Dos testados (73,3%) apenas um quarto realizou o teste nas primeiras 24 horas, tendo quase 30% realizado o teste mais de 72 horas após a suspeição, "inclusivamente alguns trabalhando em área dedicada a doentes (ou suspeitos) COVID-19", refere a Escola Nacional de Saúde Público. Entre os inquiridos, 64 profissionais de saúde testaram positivo para o vírus.

Florentino Serranheira considera que a ausência de resposta de serviços de saúde ocupacional é reveladora "das fragilidades organizacionais em Saúde Ocupacional, ou mesmo a sua inexistência”. Entre os profissionais de súde inquiridos, cerca de metade consideram haver uma disponibilidade moderada de equipamentos de proteção individual – máscaras, viseiras, luvas, etc., e um terço (30,5%) consideraram que o material disponível é insuficiente. Nas áreas dedicadas à COVID o sentimento de que existe material em quantidade suficiente aumenta: metade dos profissionais, considera a disponibilidade destes equipamentos mais adequada, sendo considerada insuficiente por apenas 24,7%.

Cansados mas apoiados pelos colegas

76,7% dos profissionais inquiridos reportou níveis de fadiga moderados a elevados mas dois terços responderam que ainda se sentem em condições para tomar decisões rápidas no contexto da prestação de cuidados e a maioria afirmou poder contar com um bom suporte dos colegas (84,6%). A ENSP destaca no entanto que apenas 2,2% dos respondentes apresentam níveis de ansiedade normais, com mais de dois terços (68,8%) a apresentar ansiedade acima do normal. "São os médicos o grupo de profissionais de saúde com maiores níveis de ansiedade, ainda que essa diferença não seja significativa. Em áreas dedicadas a doentes ou suspeitos COVID-19 os mais elevados valores de ansiedade são reportados em áreas de Cuidados Primários (35,4%) seguidos pelos que trabalham em Urgências Hospitalares (18%)."
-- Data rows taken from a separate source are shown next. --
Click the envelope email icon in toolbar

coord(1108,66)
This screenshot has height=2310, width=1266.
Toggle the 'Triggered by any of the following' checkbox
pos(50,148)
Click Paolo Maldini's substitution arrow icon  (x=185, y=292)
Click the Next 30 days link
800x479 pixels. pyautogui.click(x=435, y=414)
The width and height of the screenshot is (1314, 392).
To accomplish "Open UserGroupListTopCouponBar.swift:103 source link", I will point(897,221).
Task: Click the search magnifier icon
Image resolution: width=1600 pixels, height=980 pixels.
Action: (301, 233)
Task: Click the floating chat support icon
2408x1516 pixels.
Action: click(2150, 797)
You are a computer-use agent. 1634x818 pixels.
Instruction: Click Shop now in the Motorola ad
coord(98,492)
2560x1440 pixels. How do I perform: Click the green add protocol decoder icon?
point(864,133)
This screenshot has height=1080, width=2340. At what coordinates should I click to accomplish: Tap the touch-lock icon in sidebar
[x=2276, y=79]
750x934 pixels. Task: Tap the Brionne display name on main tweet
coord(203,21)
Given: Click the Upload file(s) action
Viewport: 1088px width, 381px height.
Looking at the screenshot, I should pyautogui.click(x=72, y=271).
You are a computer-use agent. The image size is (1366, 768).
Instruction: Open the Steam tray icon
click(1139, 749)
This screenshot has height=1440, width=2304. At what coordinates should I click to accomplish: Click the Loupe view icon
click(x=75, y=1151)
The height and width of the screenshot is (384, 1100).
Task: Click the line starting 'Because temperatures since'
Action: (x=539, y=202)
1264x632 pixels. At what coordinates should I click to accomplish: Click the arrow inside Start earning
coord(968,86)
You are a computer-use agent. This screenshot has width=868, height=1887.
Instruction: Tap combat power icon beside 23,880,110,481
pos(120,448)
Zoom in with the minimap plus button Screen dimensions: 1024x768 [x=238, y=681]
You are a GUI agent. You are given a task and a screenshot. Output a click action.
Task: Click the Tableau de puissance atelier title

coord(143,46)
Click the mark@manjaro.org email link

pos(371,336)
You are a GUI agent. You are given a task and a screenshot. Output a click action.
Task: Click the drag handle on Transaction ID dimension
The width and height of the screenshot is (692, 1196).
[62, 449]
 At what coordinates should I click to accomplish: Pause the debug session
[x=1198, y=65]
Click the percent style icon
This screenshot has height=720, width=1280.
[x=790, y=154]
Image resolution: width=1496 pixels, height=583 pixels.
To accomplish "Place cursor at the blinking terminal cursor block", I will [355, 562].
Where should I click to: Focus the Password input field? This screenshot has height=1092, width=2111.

A ENSP adianta que o grupo de investigação do Barómetro Covid-19 da Saúde Ocupacional vai continuar a focar-se neste grupo de profissionais, com o lançamento de um novo questionário na próxima quinta-feira. O objetivo “é criar conhecimento científico que possa ser útil para os Serviços de Saúde Ocupacional, para as Unidades de Saúde e para os decisores em políticas públicas de saúde, tendo em vista a proteção dos profissionais de saúde”, diz Florentino Serranheira.

No final da semana passada a Direção Geral da Saude revelou que, até à última sexta-feira, tinham sido reportados 1.849 casos de infecção entre profissionais de saúde, o que na altura representava 11,5% dos casos confirmados no país.